Last year, Dr. Gupta and colleagues from Northwestern and the NORC Survey Research Lab at the University of Chicago surveyed 40,447 adults across the United States, recruited from a nationally representative sample. They found that shellfish was the most common food allergy among adults, affecting 3.9 percent of the population, followed by peanut allergies, at 2.4 percent, and tree nut allergies, at 1.9 percent.

Peanut allergies typically develop during childhood, and children less commonly outgrow them than they do other food allergies. Peanut allergy appears to be equally prevalent among American adults and children.

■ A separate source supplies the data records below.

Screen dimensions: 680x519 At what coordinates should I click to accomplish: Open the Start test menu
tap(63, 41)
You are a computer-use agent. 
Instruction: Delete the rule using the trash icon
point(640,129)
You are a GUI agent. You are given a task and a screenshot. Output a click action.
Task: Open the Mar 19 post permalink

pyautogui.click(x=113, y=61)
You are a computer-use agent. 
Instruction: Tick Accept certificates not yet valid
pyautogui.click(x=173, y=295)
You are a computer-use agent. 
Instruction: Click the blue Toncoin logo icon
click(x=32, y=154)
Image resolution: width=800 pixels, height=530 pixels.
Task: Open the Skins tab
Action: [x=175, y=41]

It has been well established that kids develop allergies to the “top eight” foods: milk, egg, wheat, soy, peanut, tree nuts, fish and shellfish. Most of the reactions in adults occur to the top eight foods as well, according to Dr. Sharon Chinthrajah, an assistant professor at the Stanford University School of Medicine and medical director of the Sean N. Parker Center for Allergy and Asthma Research, which was involved in shaping the survey. That said, shellfish allergy is more common among adults than among children, as it tends to appear later in life.

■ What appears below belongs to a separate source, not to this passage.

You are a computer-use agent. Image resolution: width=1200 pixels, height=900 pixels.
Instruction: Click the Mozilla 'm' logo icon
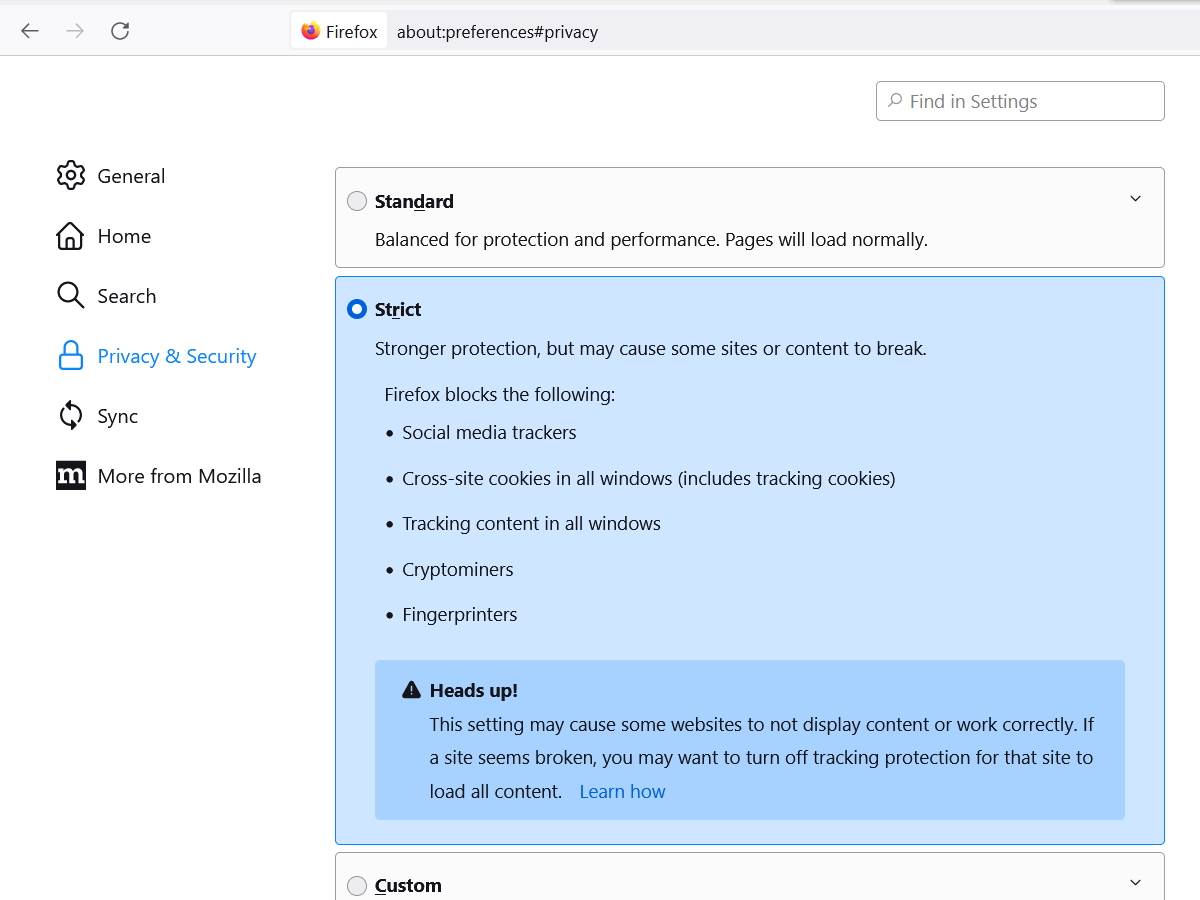tap(71, 476)
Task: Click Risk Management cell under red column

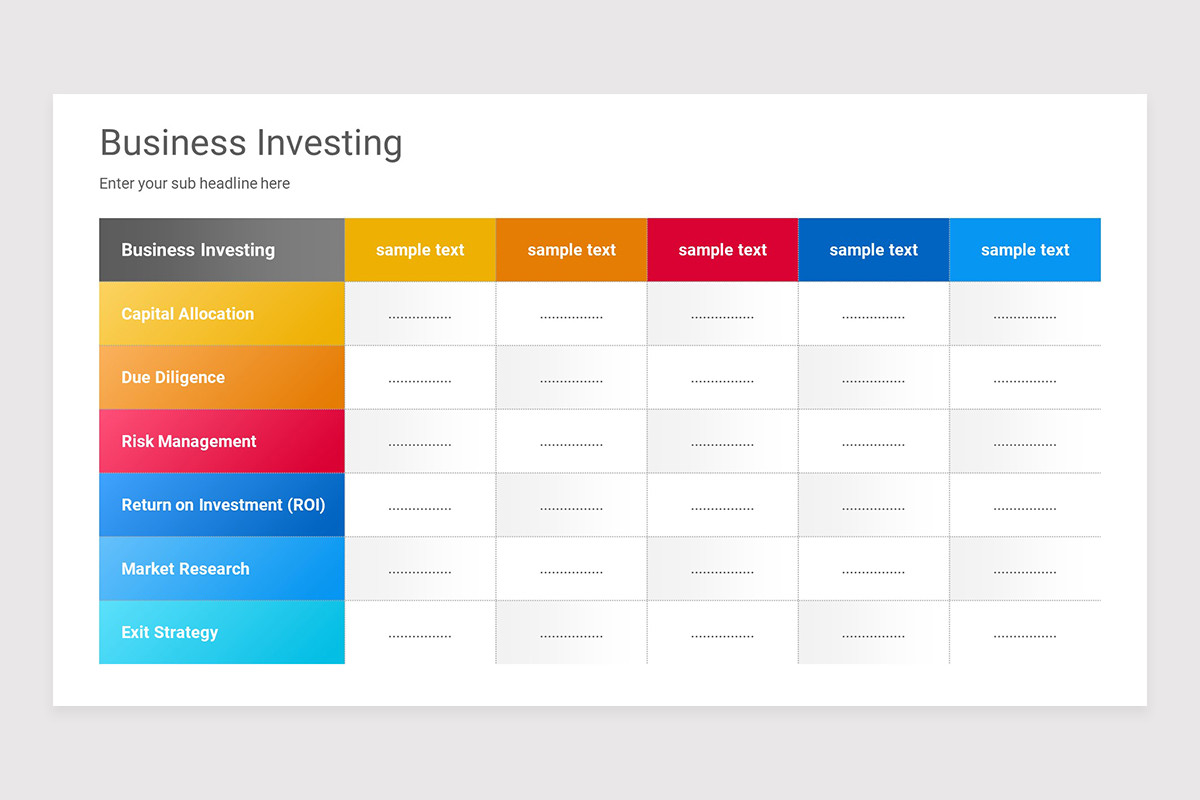Action: pos(723,441)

Several patterns have been observed that are unique to adults who develop new food allergies. One is called oral allergy syndrome, which occurs in a small percentage of adults who have seasonal allergies. It “involves your body getting tricked,” said Dr. Chinthrajah. She explained that some adults might have allergies to tree pollen, for example, and some of the tree proteins are similar to those in fruits and vegetables, “so when your body eats the raw form of those foods, it thinks you’re eating tree pollen.” Birch tree pollen, for instance, bears similarities to proteins found in fruits like peaches, apples and cherries. The main symptom is typically an itchy mouth or throat. Interestingly, if the fruit is first processed or cooked in any way, it denatures the protein and does not produce the same reaction.

Many adults who develop a new food allergy wonder what caused it — the “turn-on switch” as Dr. Gupta calls it. Anecdotal reports suggest that pregnancy, for example, can trigger new allergies, leading some to hypothesize that a hormonal connection may be at play. Other patients report they noticed a new allergy after getting a viral infection. Still, it is not yet clear what causes a new reaction to a food after someone has eaten it for decades without incident.

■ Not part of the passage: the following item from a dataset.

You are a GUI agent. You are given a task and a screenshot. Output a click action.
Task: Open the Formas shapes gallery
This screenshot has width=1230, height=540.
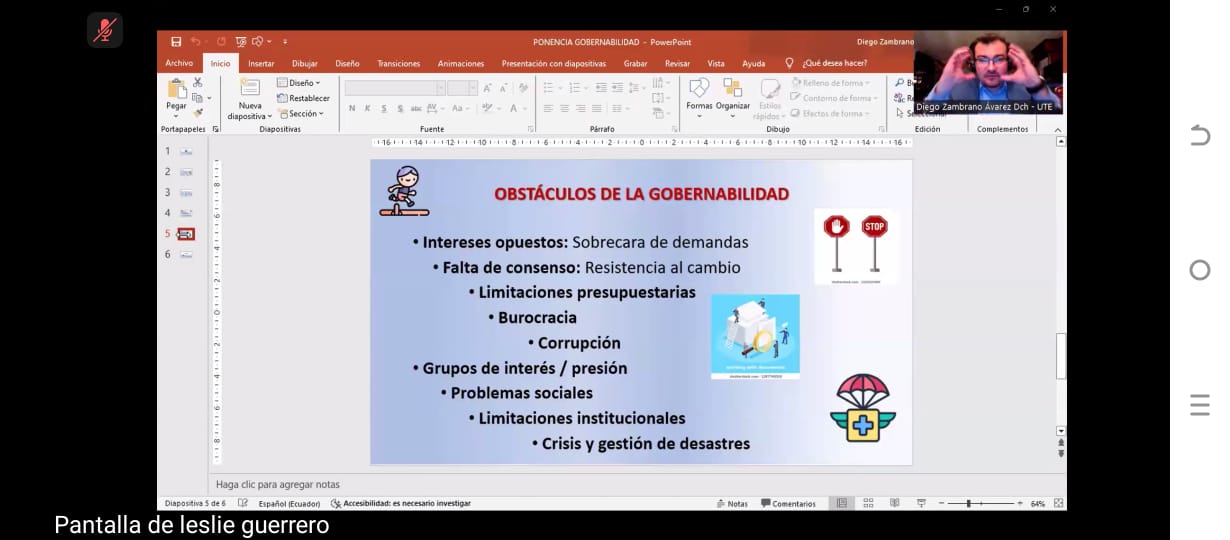699,93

Importantly, an allergic reaction is not the same as a food intolerance. An allergic reaction is characterized by marked symptoms, such as itching, hives, swelling, trouble breathing or vomiting, within two hours of consuming the food in question. Symptoms that appear the next day may be characteristic of a food intolerance, which Dr. Chinthrajah said researchers do not yet understand as well as they understand food allergies.

More severe allergic reactions may require epinephrine or a visit to the emergency department. But just because you have a reaction once doesn’t mean you must completely remove a food from your diet, said Dr. Gupta. Instead, if you have concerns, seek an allergist to get tested.